Por lo anterior, el garantizar a las y los jóvenes el acceso integral a los servicios de salud, a la vivienda, a la educación, al empleo digno y a canales de participación, sienta las bases para que este sector de la población sea un grupo productivo que participe activamente como actor estratégico en el aumento de los niveles de bienestar, inversión y desarrollo del país.

Es por esta razón que el primero de marzo de 2016, con el respaldo y apoyo del Presidente de la República, Enrique Peña Nieto; el titular de la Secretaría de Desarrollo Social (Sedesol), José Antonio Meade Kuribreña, dio posesión nuevamente a José Manuel Romero Coello, como Director General del Instituto Mexicano de la Juventud (Imjuve).

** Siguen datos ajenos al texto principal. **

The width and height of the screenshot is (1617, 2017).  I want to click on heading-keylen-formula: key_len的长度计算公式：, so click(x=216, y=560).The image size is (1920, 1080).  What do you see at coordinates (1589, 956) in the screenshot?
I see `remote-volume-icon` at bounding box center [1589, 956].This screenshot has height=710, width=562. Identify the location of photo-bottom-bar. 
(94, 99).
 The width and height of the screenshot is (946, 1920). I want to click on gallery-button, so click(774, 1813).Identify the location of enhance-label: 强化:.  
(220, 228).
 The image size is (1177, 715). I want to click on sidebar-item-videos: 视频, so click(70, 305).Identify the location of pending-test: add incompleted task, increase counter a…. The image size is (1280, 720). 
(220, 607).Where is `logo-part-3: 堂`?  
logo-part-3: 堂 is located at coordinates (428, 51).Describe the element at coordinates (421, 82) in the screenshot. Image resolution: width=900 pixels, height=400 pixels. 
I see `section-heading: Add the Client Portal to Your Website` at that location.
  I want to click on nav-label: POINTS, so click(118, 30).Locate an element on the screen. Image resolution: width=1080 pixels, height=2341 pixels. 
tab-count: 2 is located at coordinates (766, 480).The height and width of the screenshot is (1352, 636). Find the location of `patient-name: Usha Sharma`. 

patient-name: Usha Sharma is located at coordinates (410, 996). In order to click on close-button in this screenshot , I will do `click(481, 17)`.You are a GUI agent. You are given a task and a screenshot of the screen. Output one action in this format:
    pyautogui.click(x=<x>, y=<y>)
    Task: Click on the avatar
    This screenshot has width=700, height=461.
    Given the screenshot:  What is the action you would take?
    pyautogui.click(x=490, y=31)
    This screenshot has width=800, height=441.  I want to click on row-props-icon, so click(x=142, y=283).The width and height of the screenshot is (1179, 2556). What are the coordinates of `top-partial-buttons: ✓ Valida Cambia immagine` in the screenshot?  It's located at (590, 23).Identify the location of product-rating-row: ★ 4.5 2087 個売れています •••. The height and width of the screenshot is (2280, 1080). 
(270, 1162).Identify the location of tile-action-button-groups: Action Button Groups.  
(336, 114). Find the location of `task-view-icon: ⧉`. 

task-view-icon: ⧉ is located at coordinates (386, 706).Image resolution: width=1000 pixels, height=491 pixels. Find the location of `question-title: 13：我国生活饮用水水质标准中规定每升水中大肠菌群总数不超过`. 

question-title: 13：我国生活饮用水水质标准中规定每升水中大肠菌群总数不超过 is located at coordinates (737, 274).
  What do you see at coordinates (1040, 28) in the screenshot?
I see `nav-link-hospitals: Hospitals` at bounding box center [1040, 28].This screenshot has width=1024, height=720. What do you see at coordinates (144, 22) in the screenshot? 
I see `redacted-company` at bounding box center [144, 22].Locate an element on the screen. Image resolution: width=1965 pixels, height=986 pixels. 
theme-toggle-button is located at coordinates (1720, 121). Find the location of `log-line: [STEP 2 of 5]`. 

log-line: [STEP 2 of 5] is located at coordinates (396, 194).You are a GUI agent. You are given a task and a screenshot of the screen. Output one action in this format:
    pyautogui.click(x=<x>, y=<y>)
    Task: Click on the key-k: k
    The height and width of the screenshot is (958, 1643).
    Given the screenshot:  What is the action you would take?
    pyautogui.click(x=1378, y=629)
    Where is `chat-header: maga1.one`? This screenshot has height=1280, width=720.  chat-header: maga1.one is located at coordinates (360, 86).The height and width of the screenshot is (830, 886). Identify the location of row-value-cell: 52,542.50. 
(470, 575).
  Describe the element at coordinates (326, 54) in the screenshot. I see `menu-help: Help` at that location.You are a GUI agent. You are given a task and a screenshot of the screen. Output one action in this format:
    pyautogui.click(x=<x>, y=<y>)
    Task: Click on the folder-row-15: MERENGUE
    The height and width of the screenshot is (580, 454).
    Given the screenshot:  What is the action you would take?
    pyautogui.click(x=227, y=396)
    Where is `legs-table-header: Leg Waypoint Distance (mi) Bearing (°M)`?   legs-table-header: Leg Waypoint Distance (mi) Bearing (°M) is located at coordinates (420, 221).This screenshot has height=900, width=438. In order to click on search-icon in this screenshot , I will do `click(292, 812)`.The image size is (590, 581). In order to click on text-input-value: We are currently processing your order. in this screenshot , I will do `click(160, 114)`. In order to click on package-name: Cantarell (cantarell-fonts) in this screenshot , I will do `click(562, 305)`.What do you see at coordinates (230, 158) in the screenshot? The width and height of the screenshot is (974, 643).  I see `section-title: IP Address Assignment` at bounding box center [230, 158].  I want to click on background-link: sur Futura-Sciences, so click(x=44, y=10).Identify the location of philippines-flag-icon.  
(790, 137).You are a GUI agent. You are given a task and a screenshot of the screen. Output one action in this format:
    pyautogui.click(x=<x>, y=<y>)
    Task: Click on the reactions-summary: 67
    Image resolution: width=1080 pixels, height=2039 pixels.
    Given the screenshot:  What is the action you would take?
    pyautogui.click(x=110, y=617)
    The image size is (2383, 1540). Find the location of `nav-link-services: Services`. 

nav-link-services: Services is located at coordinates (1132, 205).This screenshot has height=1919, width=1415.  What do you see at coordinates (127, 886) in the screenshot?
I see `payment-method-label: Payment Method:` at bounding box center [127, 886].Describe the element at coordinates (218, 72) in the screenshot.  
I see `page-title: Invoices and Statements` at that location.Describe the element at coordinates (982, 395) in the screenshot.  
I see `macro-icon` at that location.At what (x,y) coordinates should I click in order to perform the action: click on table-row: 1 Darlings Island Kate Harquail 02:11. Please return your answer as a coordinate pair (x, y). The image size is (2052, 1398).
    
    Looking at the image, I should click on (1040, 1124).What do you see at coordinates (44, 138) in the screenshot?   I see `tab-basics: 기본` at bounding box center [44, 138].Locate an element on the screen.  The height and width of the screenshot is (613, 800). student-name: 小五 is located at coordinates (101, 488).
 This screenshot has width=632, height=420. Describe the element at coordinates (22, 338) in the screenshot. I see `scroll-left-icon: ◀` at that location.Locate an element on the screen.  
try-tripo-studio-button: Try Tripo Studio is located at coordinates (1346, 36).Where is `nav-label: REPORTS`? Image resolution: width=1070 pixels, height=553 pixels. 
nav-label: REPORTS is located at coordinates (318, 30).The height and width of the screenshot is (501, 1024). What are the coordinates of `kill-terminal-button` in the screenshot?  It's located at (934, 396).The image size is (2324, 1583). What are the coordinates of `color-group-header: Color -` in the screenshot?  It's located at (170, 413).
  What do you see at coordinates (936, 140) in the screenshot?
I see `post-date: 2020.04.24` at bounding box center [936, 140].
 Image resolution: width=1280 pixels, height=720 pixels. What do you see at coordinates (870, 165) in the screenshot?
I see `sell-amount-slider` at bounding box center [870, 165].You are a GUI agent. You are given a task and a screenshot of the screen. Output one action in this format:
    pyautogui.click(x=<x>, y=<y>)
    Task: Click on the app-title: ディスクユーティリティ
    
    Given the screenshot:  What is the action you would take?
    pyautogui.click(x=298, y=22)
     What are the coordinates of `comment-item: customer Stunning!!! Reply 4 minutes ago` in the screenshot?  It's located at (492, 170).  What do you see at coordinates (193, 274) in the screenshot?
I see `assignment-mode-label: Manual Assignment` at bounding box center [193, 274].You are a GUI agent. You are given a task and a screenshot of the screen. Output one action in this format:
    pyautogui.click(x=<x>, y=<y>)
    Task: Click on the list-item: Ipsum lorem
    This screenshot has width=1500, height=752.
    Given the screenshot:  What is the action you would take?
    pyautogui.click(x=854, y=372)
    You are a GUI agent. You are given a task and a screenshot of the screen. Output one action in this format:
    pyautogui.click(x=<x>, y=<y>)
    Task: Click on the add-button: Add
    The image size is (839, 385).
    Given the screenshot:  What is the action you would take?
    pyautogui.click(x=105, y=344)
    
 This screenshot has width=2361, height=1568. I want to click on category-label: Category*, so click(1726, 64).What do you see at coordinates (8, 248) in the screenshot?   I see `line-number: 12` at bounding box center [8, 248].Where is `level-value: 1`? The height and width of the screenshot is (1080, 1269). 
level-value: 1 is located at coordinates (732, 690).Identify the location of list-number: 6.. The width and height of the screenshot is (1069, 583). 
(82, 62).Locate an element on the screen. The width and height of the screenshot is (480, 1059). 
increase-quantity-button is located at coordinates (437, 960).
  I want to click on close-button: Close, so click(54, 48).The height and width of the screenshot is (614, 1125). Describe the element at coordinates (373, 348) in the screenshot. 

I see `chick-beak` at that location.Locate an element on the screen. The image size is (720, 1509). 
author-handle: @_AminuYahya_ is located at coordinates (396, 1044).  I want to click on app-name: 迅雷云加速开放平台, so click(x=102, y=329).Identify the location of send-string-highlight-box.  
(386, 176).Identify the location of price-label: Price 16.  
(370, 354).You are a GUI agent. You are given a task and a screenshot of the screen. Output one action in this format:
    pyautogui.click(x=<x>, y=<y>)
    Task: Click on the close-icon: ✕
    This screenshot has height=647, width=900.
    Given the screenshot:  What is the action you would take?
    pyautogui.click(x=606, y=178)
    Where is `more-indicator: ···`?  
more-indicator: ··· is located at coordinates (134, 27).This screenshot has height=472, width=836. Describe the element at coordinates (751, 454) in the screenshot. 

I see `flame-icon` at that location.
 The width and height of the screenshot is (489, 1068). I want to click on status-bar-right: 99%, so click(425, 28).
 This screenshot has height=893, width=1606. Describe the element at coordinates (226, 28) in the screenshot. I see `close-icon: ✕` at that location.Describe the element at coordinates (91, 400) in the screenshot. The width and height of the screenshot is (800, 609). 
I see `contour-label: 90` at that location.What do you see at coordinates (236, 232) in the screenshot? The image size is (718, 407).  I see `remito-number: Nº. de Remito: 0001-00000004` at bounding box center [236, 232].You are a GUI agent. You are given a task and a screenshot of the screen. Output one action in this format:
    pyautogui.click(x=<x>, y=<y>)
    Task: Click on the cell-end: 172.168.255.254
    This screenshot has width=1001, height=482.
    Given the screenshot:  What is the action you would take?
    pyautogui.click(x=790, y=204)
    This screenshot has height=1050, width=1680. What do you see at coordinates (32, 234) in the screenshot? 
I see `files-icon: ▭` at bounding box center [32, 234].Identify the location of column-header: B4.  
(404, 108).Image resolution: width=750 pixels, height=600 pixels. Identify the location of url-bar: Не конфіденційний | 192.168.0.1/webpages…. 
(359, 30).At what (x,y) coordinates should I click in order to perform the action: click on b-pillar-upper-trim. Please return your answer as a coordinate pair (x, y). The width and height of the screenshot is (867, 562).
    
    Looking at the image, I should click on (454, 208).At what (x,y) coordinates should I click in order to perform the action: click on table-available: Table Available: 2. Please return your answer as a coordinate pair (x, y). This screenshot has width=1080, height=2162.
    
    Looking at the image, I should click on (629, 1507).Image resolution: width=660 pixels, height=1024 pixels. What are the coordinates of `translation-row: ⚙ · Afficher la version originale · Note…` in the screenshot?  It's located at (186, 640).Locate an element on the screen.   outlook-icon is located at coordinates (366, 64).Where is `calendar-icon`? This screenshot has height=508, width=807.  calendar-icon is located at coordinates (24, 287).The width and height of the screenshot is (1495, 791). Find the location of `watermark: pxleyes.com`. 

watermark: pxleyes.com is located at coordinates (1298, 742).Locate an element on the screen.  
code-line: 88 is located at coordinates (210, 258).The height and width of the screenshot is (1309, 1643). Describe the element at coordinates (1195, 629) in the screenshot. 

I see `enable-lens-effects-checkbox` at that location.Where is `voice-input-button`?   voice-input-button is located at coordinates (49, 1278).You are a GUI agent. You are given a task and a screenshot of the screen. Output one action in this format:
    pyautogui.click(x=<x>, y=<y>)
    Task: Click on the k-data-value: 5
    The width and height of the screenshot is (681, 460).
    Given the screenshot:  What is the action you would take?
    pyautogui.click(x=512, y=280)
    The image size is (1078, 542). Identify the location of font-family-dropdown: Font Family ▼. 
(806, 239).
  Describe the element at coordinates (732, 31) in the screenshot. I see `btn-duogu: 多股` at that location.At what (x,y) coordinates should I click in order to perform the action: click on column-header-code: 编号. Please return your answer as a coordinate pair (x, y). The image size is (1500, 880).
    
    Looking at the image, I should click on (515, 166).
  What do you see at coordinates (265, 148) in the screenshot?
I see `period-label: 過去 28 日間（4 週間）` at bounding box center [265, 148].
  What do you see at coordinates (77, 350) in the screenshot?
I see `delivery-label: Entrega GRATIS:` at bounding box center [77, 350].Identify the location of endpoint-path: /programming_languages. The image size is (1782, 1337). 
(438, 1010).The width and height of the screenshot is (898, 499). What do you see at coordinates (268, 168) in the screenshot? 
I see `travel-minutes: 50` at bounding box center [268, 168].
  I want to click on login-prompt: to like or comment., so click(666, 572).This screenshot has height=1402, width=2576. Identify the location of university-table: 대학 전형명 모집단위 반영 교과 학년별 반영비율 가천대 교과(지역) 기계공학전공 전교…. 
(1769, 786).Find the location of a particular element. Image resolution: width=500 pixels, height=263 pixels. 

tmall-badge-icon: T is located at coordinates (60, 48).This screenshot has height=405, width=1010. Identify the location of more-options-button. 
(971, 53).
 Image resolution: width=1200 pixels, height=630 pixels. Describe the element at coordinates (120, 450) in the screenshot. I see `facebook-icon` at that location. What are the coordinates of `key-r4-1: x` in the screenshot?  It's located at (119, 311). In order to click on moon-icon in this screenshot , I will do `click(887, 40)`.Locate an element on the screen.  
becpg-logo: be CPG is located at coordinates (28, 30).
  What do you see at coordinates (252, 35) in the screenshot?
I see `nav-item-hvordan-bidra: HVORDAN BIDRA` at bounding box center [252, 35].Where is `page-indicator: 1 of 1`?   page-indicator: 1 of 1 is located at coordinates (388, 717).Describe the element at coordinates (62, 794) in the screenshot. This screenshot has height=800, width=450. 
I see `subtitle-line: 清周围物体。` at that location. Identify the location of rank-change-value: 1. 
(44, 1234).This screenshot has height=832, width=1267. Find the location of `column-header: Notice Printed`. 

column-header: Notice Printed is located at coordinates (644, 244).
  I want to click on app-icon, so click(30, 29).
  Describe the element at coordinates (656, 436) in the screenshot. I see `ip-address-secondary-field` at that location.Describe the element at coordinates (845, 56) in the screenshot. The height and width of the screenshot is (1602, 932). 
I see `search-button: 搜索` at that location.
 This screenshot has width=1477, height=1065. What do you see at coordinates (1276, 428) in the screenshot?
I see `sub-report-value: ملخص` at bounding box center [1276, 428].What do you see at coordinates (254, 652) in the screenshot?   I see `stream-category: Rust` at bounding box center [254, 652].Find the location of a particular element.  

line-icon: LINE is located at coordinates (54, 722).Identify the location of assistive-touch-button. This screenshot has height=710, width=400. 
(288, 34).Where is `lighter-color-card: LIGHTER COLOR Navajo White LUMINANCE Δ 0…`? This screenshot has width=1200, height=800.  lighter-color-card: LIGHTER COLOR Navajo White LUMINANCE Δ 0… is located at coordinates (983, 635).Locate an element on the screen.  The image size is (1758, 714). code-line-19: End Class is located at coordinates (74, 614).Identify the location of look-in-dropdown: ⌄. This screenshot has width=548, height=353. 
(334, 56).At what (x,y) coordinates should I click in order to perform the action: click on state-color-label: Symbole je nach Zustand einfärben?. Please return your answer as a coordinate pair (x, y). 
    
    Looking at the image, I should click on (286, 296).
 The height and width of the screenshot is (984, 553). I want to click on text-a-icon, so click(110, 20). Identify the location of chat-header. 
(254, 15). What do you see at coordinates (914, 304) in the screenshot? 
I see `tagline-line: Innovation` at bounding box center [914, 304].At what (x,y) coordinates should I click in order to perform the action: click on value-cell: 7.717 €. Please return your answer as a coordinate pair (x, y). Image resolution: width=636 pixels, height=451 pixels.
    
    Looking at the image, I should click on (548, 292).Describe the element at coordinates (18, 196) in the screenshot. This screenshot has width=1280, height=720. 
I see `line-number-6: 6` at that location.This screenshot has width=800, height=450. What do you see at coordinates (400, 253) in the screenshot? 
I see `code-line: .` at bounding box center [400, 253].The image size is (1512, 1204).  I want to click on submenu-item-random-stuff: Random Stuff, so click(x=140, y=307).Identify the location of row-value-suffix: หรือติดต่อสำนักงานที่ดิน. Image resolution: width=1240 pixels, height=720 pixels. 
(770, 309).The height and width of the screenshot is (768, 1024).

Para Romero Coello, coordinar nuevamente las políticas públicas en materia de juventud es una oportunidad de “continuar con la ruta de trabajo que se tenía trazada en el Programa Nacional de Juventud 2014-2018, de alinear los esfuerzos con la Estrategia de Inclusión Social, y así poder darle respuesta a las demandas y retos que la juventud del país enfrenta”.

“No hay duda de que hoy por hoy, los jóvenes han dejado de ser beneficiarios pasivos y se han convertido en asociados iguales. Sus aspiraciones van mucho más allá del empleo; también quieren sentarse a la mesa y tener una voz real a la hora de construir las políticas que le dan forma a su vida y que les permiten alcanzar sus objetivos personales y profesionales”.